Thursday, January 26, 2017

In Memory of Persistence

Teachers,
Here is your weekly dose of “5-Point Friday. 

In Memory of Persistence —
My best friend from high school passed away last weekend. He was pretty amazing. He was the kid in school that always had to do everything differently. It drove his teachers crazy. It was fun for us to watch. After he graduated he had many different jobs and adventures. He taught English in Japan for a year then opened a clothing store with his own designs. He painted and drew art that he tried to sell and eventually took a job in the graphics arts field. He worked for a couple different newspapers and marketing companies while starting his own marketing company. He decided he wanted to help others so he became a life coach while still painting, using his graphic arts skills, and keeping up with his marketing company. All this while he raised his small family. He was a pretty amazing guy. The one big thing I learned from him was persistence. No matter what happened, how bad it got, or the roadblocks that showed up in his path, he went on to the next thing and made it work. Shaun had persistence. What I saw was that he did not get stuck if something went wrong, he pushed through it and found something that worked.

So how do we teach persistence with our students? Have high expectations and relate them to the students. Push them, but know when to stop. Persistence needs to be worked on like anything else. It takes practice. How can they push through problems if they only see problems that take a couple seconds to answer? Introduce problems that take time and might have more than one step are needed. Teach what to do when the going gets tough. Model what to do and have them practice it. Teach students to be positive and to tell themselves they can do it. Being negative teaches students they cannot do something that is hard.
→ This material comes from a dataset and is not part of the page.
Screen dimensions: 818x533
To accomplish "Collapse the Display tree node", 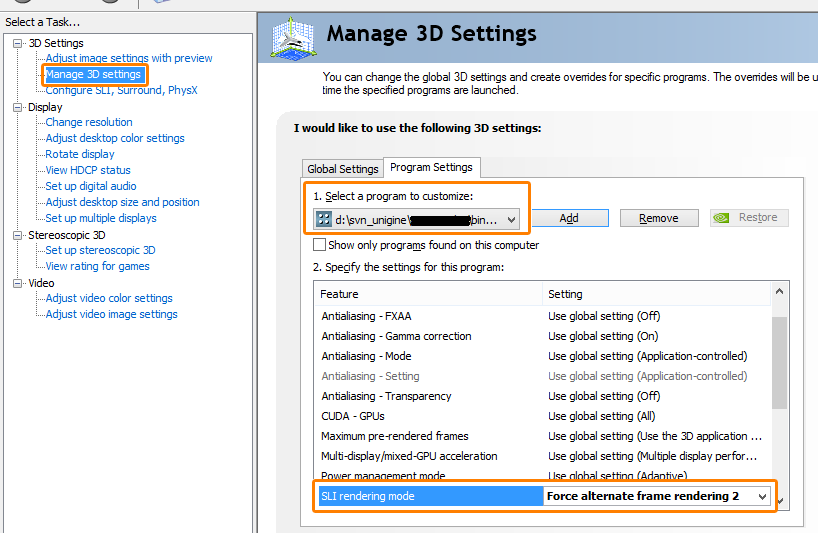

They can get that negative talk anywhere. We need positivity. Convince them they can do it. Students need to know there is a future that they control. Some cannot see past next week, or even the next few days, but we can expand their view with education. Show them where they can go. Give them a road map and take them on the trip. When they persist and succeed, point it out. When they persist and don’t succeed, praise the persistence and show them the map of where they are going. Give them the confidence that they can do anything with education. That builds persistence. Thank you Shaun for the road map you showed me. You were truly my life coach.

Quote I’m pondering —
“You can’t relate to a superhero, to a superman, but you can identify with a real man who in times of crisis draws forth some extraordinary quality from within himself and triumphs but only after a struggle.” -Timothy Dalton

What I’m watching —
Another Lex Prin video. His real name is Gerry Brooks. Lex Prin is short for Lexington Principal. We have some serious issues in education right now and Gerry weighs in with his opinion. Enjoy.

Favorite Article This Week —
I enjoy basketball and Stephen Curry is one of the best right now. How do we get this type of motivation from our students? Is there a key in this article that can help us as we help our students see the need for constant improvement and progresssion?

A Big Thank You —
Thank you second grade. Taking the bull by the horns and deciding how you wanted your students to be grouped for LLI. Brilliant. You know your students best and you wanted it a specific way, you got it. Thank you for taking your team to the next level. Keep doing what you are doing. Thank you.
And another big thank you for your help with the WIDA. It has gone smoothly for Lisa and I with your help. I know it is a long process. I was talking with another T1C and he told me how crazy it is to test the 50 they need to test. I just let him talk. You have been amazing. Thank you for being flexible. We are almost done. Thank you.


I appreciate all of you and your hard work. Have a wonderful weekend.